(Records for the task):

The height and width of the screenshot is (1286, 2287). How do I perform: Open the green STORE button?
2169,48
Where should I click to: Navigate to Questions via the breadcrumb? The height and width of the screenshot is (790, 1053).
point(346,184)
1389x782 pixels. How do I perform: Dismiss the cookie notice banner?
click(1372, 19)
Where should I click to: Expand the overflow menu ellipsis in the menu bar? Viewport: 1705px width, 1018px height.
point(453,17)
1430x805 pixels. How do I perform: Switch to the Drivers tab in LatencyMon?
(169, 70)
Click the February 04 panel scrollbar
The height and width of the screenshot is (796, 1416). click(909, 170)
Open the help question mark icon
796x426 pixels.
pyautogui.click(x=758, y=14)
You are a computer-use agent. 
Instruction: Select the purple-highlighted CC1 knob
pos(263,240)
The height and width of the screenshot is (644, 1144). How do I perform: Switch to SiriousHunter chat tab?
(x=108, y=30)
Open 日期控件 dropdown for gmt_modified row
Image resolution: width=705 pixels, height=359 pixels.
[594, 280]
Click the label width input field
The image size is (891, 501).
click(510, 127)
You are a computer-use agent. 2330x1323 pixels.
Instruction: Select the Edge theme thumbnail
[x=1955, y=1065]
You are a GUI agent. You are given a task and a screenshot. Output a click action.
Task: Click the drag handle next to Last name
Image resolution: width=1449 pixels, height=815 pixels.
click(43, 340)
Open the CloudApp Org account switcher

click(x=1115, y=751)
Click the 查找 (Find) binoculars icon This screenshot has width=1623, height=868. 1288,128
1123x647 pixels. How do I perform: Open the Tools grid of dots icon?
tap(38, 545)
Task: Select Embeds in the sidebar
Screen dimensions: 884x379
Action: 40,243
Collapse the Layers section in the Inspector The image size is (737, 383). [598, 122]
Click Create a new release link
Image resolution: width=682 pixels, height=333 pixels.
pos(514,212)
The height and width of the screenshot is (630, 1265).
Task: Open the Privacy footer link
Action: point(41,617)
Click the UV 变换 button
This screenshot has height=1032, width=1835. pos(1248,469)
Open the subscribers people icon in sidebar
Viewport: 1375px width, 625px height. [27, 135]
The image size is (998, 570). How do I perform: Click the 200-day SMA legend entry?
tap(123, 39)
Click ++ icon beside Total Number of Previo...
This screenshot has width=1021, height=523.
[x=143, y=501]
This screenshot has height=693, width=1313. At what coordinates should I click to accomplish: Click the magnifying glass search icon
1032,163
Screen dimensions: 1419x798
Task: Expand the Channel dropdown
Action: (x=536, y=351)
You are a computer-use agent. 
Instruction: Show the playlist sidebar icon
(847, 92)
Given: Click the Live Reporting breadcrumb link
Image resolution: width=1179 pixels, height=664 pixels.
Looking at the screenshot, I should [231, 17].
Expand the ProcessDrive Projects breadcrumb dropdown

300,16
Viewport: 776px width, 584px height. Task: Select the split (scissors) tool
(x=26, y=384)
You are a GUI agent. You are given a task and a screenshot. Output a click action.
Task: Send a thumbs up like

(Exercise): All of the data must be written out again, exactly as it stands.

(Result):
The height and width of the screenshot is (1286, 2287). How do I perform: Open the green STORE button?
2169,48
Where should I click to: Navigate to Questions via the breadcrumb? The height and width of the screenshot is (790, 1053).
point(346,184)
1389x782 pixels. How do I perform: Dismiss the cookie notice banner?
click(1372, 19)
Where should I click to: Expand the overflow menu ellipsis in the menu bar? Viewport: 1705px width, 1018px height.
point(453,17)
1430x805 pixels. How do I perform: Switch to the Drivers tab in LatencyMon?
(169, 70)
Click the February 04 panel scrollbar
The height and width of the screenshot is (796, 1416). click(909, 170)
Open the help question mark icon
796x426 pixels.
pyautogui.click(x=758, y=14)
You are a computer-use agent. 
Instruction: Select the purple-highlighted CC1 knob
pos(263,240)
The height and width of the screenshot is (644, 1144). How do I perform: Switch to SiriousHunter chat tab?
(x=108, y=30)
Open 日期控件 dropdown for gmt_modified row
Image resolution: width=705 pixels, height=359 pixels.
[594, 280]
Click the label width input field
The image size is (891, 501).
click(510, 127)
You are a computer-use agent. 2330x1323 pixels.
Instruction: Select the Edge theme thumbnail
[x=1955, y=1065]
You are a GUI agent. You are given a task and a screenshot. Output a click action.
Task: Click the drag handle next to Last name
Image resolution: width=1449 pixels, height=815 pixels.
click(43, 340)
Open the CloudApp Org account switcher

click(x=1115, y=751)
Click the 查找 (Find) binoculars icon This screenshot has width=1623, height=868. 1288,128
1123x647 pixels. How do I perform: Open the Tools grid of dots icon?
tap(38, 545)
Task: Select Embeds in the sidebar
Screen dimensions: 884x379
Action: 40,243
Collapse the Layers section in the Inspector The image size is (737, 383). [598, 122]
Click Create a new release link
Image resolution: width=682 pixels, height=333 pixels.
pos(514,212)
The height and width of the screenshot is (630, 1265).
Task: Open the Privacy footer link
Action: point(41,617)
Click the UV 变换 button
This screenshot has height=1032, width=1835. pos(1248,469)
Open the subscribers people icon in sidebar
Viewport: 1375px width, 625px height. [27, 135]
The image size is (998, 570). How do I perform: Click the 200-day SMA legend entry?
tap(123, 39)
Click ++ icon beside Total Number of Previo...
This screenshot has width=1021, height=523.
[x=143, y=501]
This screenshot has height=693, width=1313. At what coordinates should I click to accomplish: Click the magnifying glass search icon
1032,163
Screen dimensions: 1419x798
Task: Expand the Channel dropdown
Action: (x=536, y=351)
You are a computer-use agent. 
Instruction: Show the playlist sidebar icon
(847, 92)
Given: Click the Live Reporting breadcrumb link
Image resolution: width=1179 pixels, height=664 pixels.
Looking at the screenshot, I should [231, 17].
Expand the ProcessDrive Projects breadcrumb dropdown

300,16
Viewport: 776px width, 584px height. Task: Select the split (scissors) tool
(x=26, y=384)
You are a GUI agent. You are given a task and a screenshot. Output a click action.
Task: Send a thumbs up like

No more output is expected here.